Sum-of-Squares Lower Bounds for Independent Set in Ultra-Sparse Random Graphs

TL;DR

This paper establishes new lower bounds for the Sum-of-Squares hierarchy in certifying independent set sizes in ultra-sparse random graphs, revealing limitations of current relaxations and introducing novel spectral norm estimation techniques.

Contribution

It provides the first non-trivial lower bounds for degree >4 Sum-of-Squares relaxations on ultra-sparse graphs and develops new spectral norm estimation methods for graph matrices.

Findings

Degree 2D SoS fails to certify large independent sets in ultra-sparse graphs.

Degree D SoS can only improve the Lovász theta relaxation by a factor of O(D^4).

New spectral norm bounds on graph matrices that avoid polylogarithmic losses.

Abstract

We prove that for every $D \in \N$, and large enough constant $d \in \N$, with high probability over the choice of $G \sim G(n,d/n)$, the \Erdos-\Renyi random graph distribution, the canonical degree $2D$ Sum-of-Squares relaxation fails to certify that the largest independent set in $G$ is of size $o(\frac{n}{\sqrt{d} D^4})$. In particular, degree $D$ sum-of-squares strengthening can reduce the integrality gap of the classical \Lovasz theta SDP relaxation by at most a $O(D^4)$ factor.

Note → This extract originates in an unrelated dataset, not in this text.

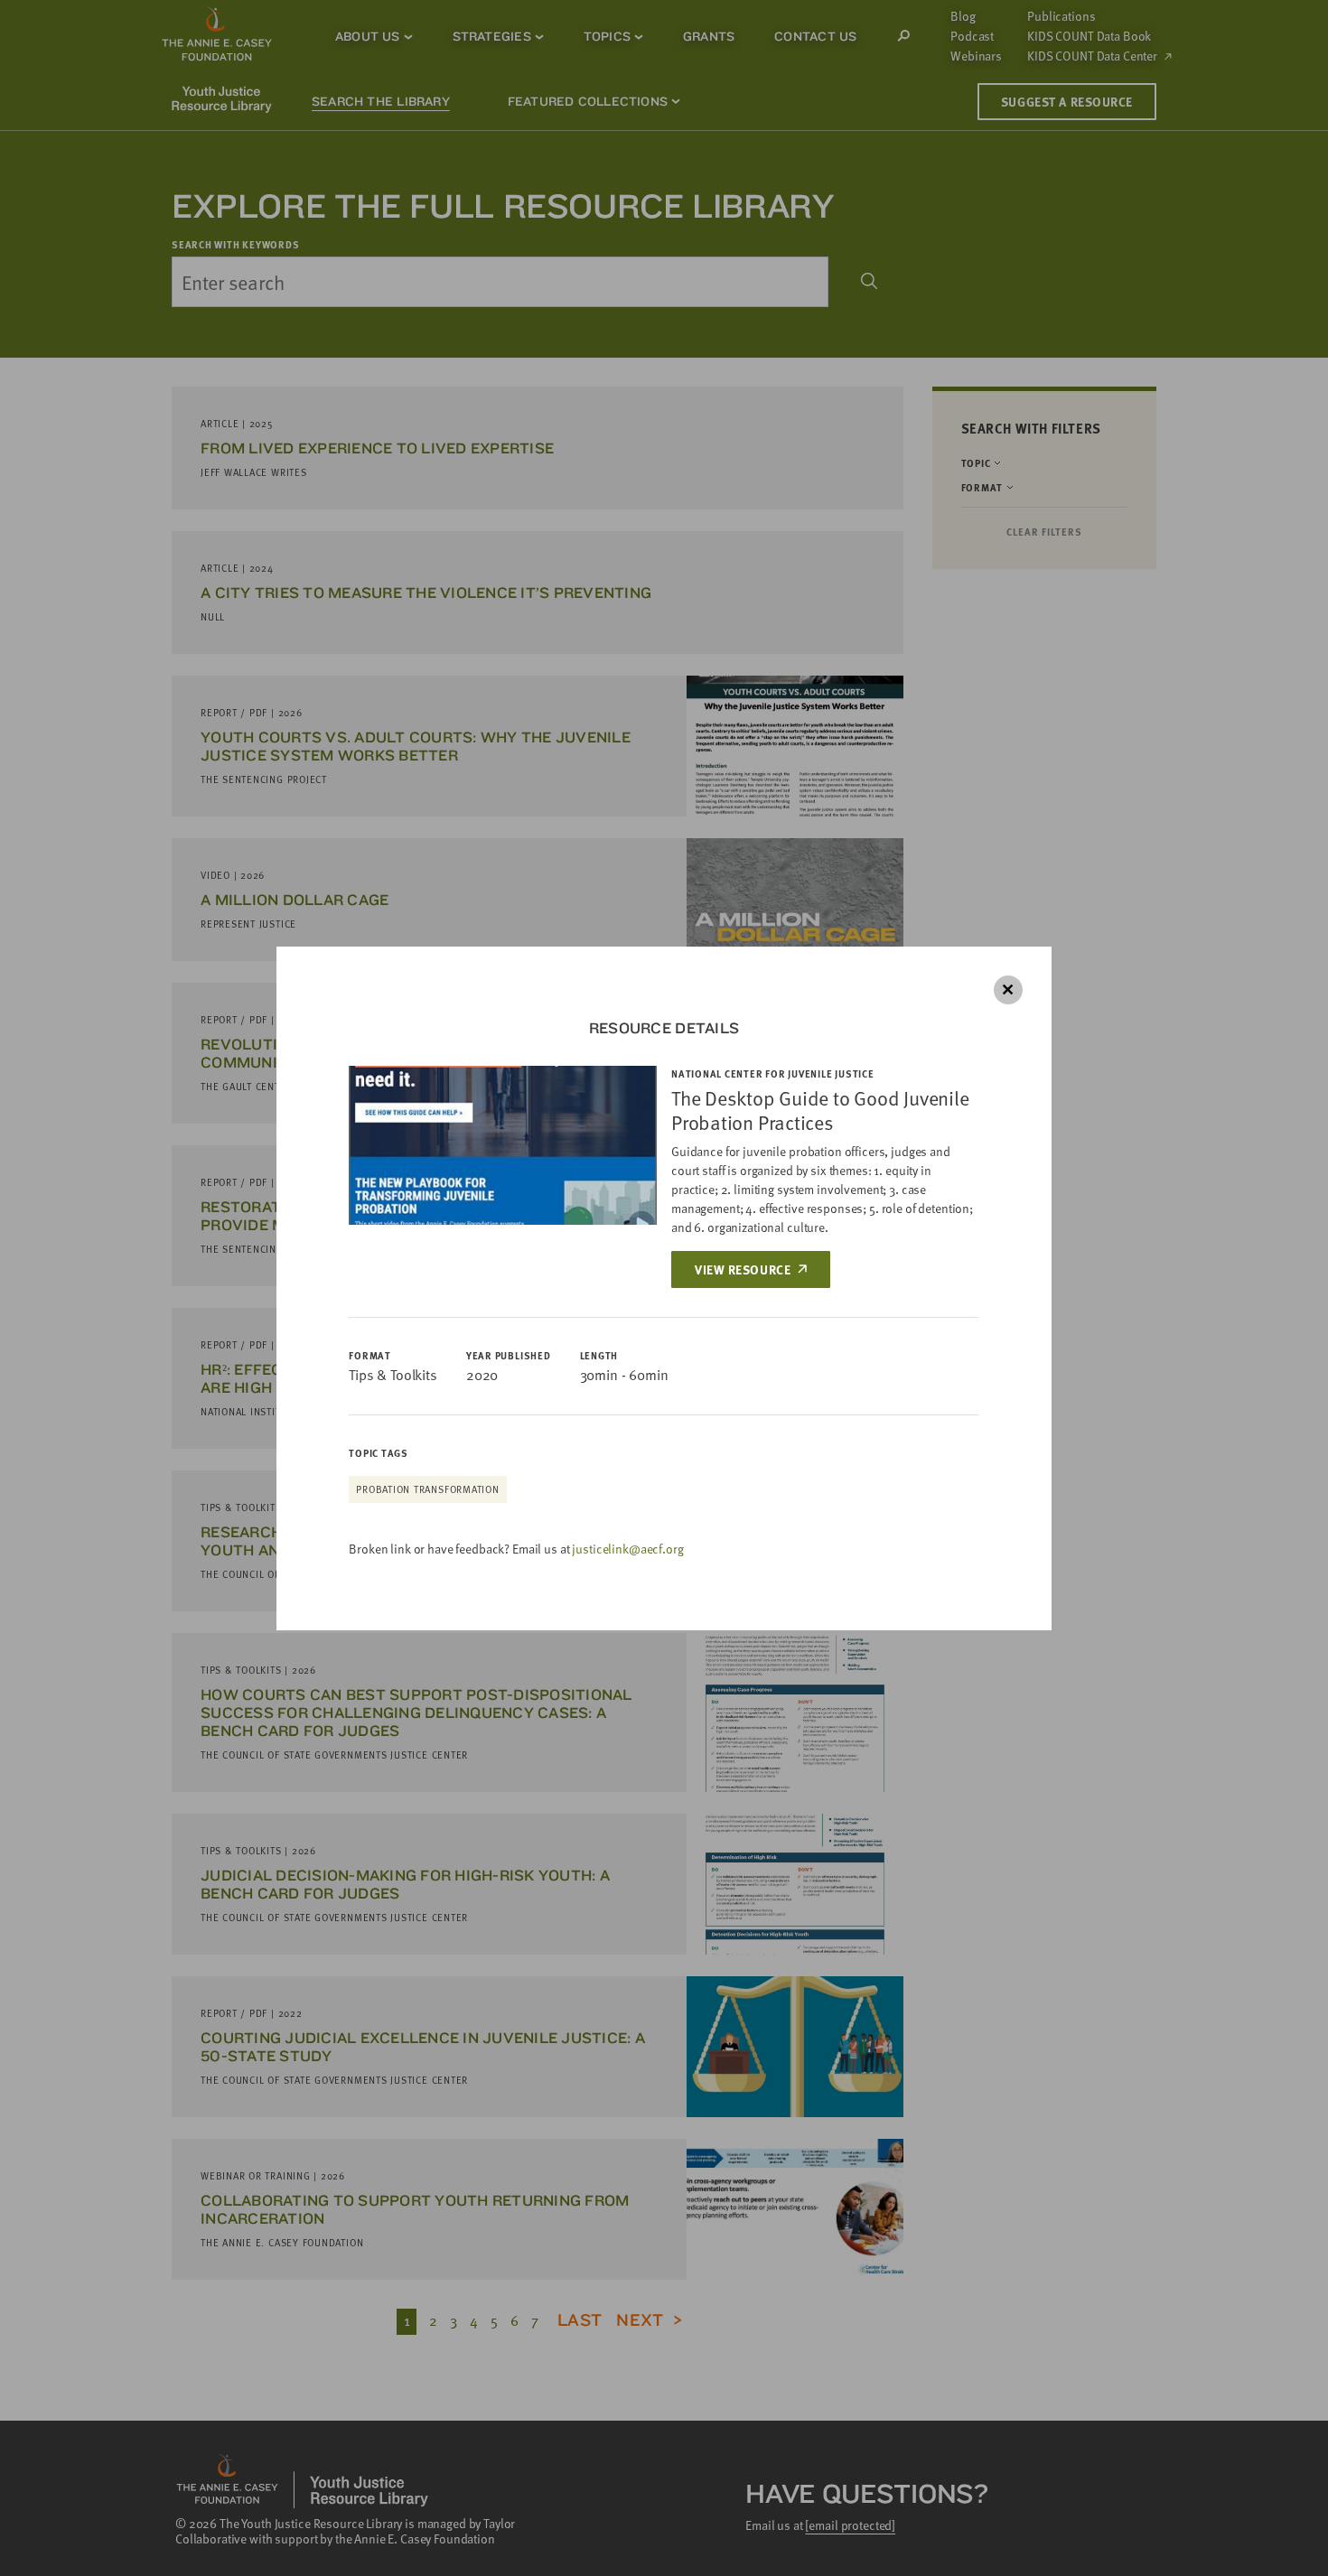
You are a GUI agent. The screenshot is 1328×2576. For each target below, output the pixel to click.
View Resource (742, 1269)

This is the first lower bound for $>4$-degree Sum-of-Squares (SoS) relaxation for any problems on \emph{ultra sparse} random graphs (i.e. average degree of an absolute constant). Such ultra-sparse graphs were a known barrier for previous methods and explicitly identified as a major open direction (e.g.,~\cite{deshpande2019threshold, kothari2021stressfree}). Indeed, the only other example of an SoS lower bound on ultra-sparse random graphs was a degree-4 lower bound for Max-Cut. Our main technical result is a new method to obtain spectral norm estimates on graph matrices (a class of low-degree matrix-valued polynomials in $G(n,d/n)$) that are accurate to within an absolute constant factor. All prior works lose $\poly log n$ factors that trivialize any lower bound on $o(\log n)$-degree random graphs. We combine these new bounds with several upgrades on the machinery for analyzing lower-bound witnesses constructed by pseudo-calibration so that our analysis does not lose any $\omega(1)$-factors that would trivialize our results. In addition to other SoS lower bounds, we believe that our methods for establishing spectral norm estimates on graph matrices will be useful in the analyses of numerical algorithms on average-case inputs.